— What you should do —
Each of the entries should be output exactly, with nothing left out.

— Supplied information —

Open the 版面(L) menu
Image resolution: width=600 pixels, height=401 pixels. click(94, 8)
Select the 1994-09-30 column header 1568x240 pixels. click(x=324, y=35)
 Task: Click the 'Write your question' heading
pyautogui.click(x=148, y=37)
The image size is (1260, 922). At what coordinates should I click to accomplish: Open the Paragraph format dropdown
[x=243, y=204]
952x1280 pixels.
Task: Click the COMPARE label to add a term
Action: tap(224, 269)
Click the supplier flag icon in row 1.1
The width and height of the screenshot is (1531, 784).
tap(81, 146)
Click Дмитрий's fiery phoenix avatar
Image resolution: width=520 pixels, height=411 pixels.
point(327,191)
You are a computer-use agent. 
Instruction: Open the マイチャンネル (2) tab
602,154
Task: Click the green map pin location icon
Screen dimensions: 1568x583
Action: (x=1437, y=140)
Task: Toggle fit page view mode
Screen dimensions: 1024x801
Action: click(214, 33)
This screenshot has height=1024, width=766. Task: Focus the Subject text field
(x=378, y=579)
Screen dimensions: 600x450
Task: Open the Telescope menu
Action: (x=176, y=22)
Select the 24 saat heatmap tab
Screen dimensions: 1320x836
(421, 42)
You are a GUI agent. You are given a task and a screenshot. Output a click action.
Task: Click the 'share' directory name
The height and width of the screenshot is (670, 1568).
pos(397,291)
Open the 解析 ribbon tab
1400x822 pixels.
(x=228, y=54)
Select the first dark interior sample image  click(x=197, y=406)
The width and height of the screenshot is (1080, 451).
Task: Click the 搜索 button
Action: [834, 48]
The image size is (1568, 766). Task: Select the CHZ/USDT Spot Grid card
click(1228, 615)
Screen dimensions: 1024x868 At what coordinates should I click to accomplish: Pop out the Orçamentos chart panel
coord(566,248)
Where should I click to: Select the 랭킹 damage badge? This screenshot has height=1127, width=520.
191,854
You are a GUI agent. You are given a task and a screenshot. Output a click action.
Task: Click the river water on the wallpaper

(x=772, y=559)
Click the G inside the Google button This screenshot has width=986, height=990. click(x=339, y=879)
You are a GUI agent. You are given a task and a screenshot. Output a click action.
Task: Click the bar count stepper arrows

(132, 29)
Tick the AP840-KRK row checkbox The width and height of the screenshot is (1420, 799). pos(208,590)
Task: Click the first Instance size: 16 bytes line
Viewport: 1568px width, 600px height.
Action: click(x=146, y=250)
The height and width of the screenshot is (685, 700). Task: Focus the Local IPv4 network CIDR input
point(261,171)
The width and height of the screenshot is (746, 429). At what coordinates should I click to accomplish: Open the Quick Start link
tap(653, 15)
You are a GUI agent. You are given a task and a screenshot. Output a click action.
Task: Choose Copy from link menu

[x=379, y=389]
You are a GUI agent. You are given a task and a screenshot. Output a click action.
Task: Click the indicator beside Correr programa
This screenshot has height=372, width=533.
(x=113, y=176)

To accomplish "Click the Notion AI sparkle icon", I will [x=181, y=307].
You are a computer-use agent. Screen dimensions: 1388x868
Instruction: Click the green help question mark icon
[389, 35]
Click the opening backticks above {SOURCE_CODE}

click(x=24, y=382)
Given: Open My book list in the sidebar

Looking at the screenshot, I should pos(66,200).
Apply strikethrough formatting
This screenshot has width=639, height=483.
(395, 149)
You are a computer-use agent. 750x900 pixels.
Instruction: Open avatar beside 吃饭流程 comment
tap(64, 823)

— Written response —
Open the 版面(L) menu
Image resolution: width=600 pixels, height=401 pixels. click(94, 8)
Select the 1994-09-30 column header 1568x240 pixels. click(x=324, y=35)
 Task: Click the 'Write your question' heading
pyautogui.click(x=148, y=37)
The image size is (1260, 922). At what coordinates should I click to accomplish: Open the Paragraph format dropdown
[x=243, y=204]
952x1280 pixels.
Task: Click the COMPARE label to add a term
Action: tap(224, 269)
Click the supplier flag icon in row 1.1
The width and height of the screenshot is (1531, 784).
tap(81, 146)
Click Дмитрий's fiery phoenix avatar
Image resolution: width=520 pixels, height=411 pixels.
point(327,191)
You are a computer-use agent. 
Instruction: Open the マイチャンネル (2) tab
602,154
Task: Click the green map pin location icon
Screen dimensions: 1568x583
Action: (x=1437, y=140)
Task: Toggle fit page view mode
Screen dimensions: 1024x801
Action: click(214, 33)
This screenshot has height=1024, width=766. Task: Focus the Subject text field
(x=378, y=579)
Screen dimensions: 600x450
Task: Open the Telescope menu
Action: (x=176, y=22)
Select the 24 saat heatmap tab
Screen dimensions: 1320x836
(421, 42)
You are a GUI agent. You are given a task and a screenshot. Output a click action.
Task: Click the 'share' directory name
The height and width of the screenshot is (670, 1568).
pos(397,291)
Open the 解析 ribbon tab
1400x822 pixels.
(x=228, y=54)
Select the first dark interior sample image  click(x=197, y=406)
The width and height of the screenshot is (1080, 451).
Task: Click the 搜索 button
Action: [834, 48]
The image size is (1568, 766). Task: Select the CHZ/USDT Spot Grid card
click(1228, 615)
Screen dimensions: 1024x868 At what coordinates should I click to accomplish: Pop out the Orçamentos chart panel
coord(566,248)
Where should I click to: Select the 랭킹 damage badge? This screenshot has height=1127, width=520.
191,854
You are a GUI agent. You are given a task and a screenshot. Output a click action.
Task: Click the river water on the wallpaper

(x=772, y=559)
Click the G inside the Google button This screenshot has width=986, height=990. click(x=339, y=879)
You are a GUI agent. You are given a task and a screenshot. Output a click action.
Task: Click the bar count stepper arrows

(132, 29)
Tick the AP840-KRK row checkbox The width and height of the screenshot is (1420, 799). pos(208,590)
Task: Click the first Instance size: 16 bytes line
Viewport: 1568px width, 600px height.
Action: click(x=146, y=250)
The height and width of the screenshot is (685, 700). Task: Focus the Local IPv4 network CIDR input
point(261,171)
The width and height of the screenshot is (746, 429). At what coordinates should I click to accomplish: Open the Quick Start link
tap(653, 15)
You are a GUI agent. You are given a task and a screenshot. Output a click action.
Task: Choose Copy from link menu

[x=379, y=389]
You are a GUI agent. You are given a task and a screenshot. Output a click action.
Task: Click the indicator beside Correr programa
This screenshot has height=372, width=533.
(x=113, y=176)

To accomplish "Click the Notion AI sparkle icon", I will [x=181, y=307].
You are a computer-use agent. Screen dimensions: 1388x868
Instruction: Click the green help question mark icon
[389, 35]
Click the opening backticks above {SOURCE_CODE}

click(x=24, y=382)
Given: Open My book list in the sidebar

Looking at the screenshot, I should pos(66,200).
Apply strikethrough formatting
This screenshot has width=639, height=483.
(395, 149)
You are a computer-use agent. 750x900 pixels.
Instruction: Open avatar beside 吃饭流程 comment
tap(64, 823)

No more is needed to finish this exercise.